Mr Pomroy will tell all 115,000 employees of the restaurant chain that they will be given a choice between remaining on a flexible, zero-hours contract or moving to a fixed position that guarantees either four, eight, 16 or 30 hours work per week.
In a wide-ranging interview, the fast food boss also revealed that the company would, for the first time, be trialling a delivery service this summer and offered a word on the state of the UK economy – saying it was facing “unprecedented times”.
But it is Mr Pomroy’s decision about zero-hours contracts that is likely to attract the greatest attention.
These contracts have become a hugely contentious political point in recent years, with accusations that some employers have exploited them by refusing to give workers any guarantees about their working routine.

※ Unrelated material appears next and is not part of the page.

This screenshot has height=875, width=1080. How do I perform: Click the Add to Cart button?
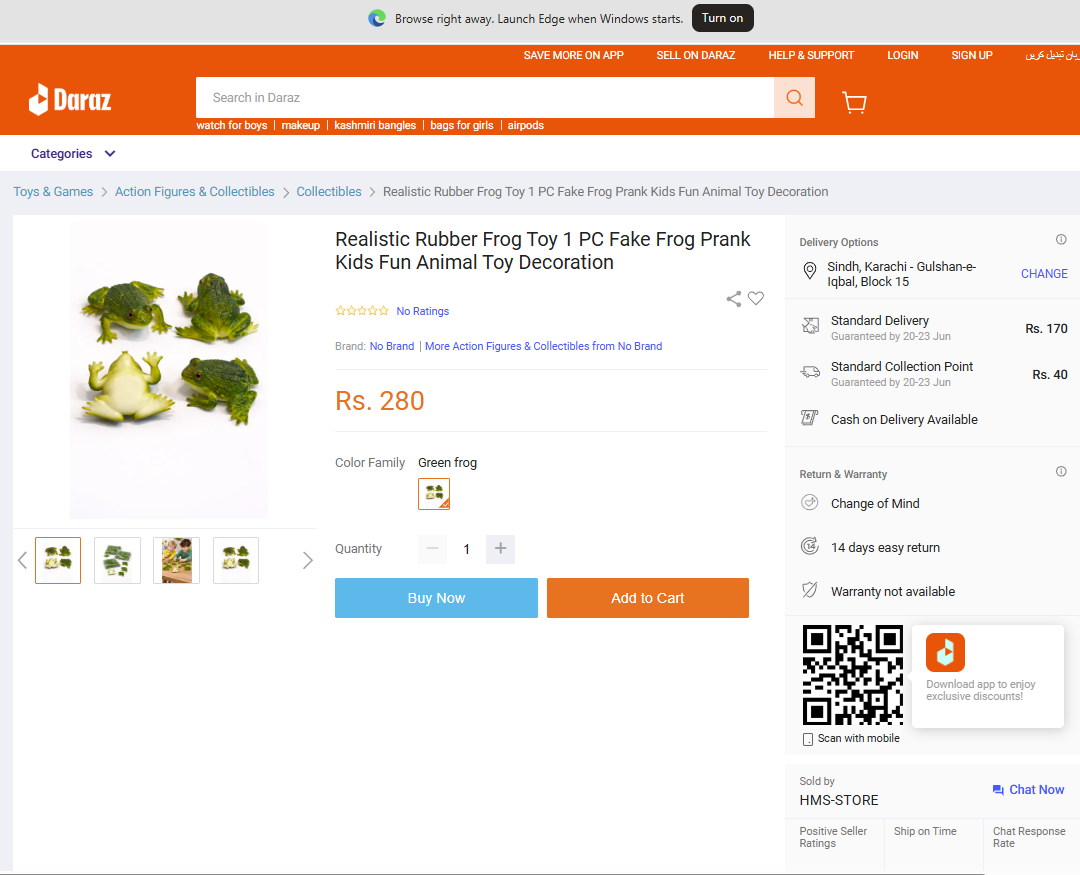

Mr Pomroy said that he “didn’t recognise” that characterisation, and insisted that his workers “don’t get left waiting for shifts and they can have other employment”.
But he also said that many of his employees had raised concerns about the impact of zero-hours contracts.
He said: “We survey our people and one of the things they told me was that in the current climate getting things like mobile phone contracts, car loans and mortgages was getting tougher.
“Financial regulations have changed and people wanted the choice. I listened to that and yes, it was time that I moved forward.
“So we now offer people flexible contract where they can select different hours.
“Where we’ve tried this out, up and down the country, 80% of people stay on zero-hour contract – they’re working mums or they’re grandparents that want to take the summer off, or they’re students who want to revise.
“But 20% of people do decide that they want to move on to a fixed contract, and so we do that for them.”
McDonald’s decision to trial home delivery is a response to a world where the likes of Just Eat have flourished. This was the first time Mr Pomroy has spoken about the subject.
He told Sky News: “What’s obvious to us now is that customers now would like McDonald’s to look at delivery.
“The market’s growing – I’ve been looking at that market for 18 months now – customers are starting to ask us when McDonald’s are doing delivery.
“We think we’re going to start probably in June. We’ll start in a small, controlled way.
“We serve 3.7 million people per day so you can’t go from one store to 1,300 quickly without causing disruption.
“So I need to make sure we can manage taking delivery in the UK but it’s exciting for the business and the brand.
“Customer will tell us what’s the right proposition – what they’re willing to pay for delivery.
“We looked at other brands that already do delivery. We’re not the first to deliver. But we want to be a follower that does it in the right way.
“So if you order a Big Mac meal at home, then you want to feel that you’ve been well treated in terms of the price and the way it’s been delivered.”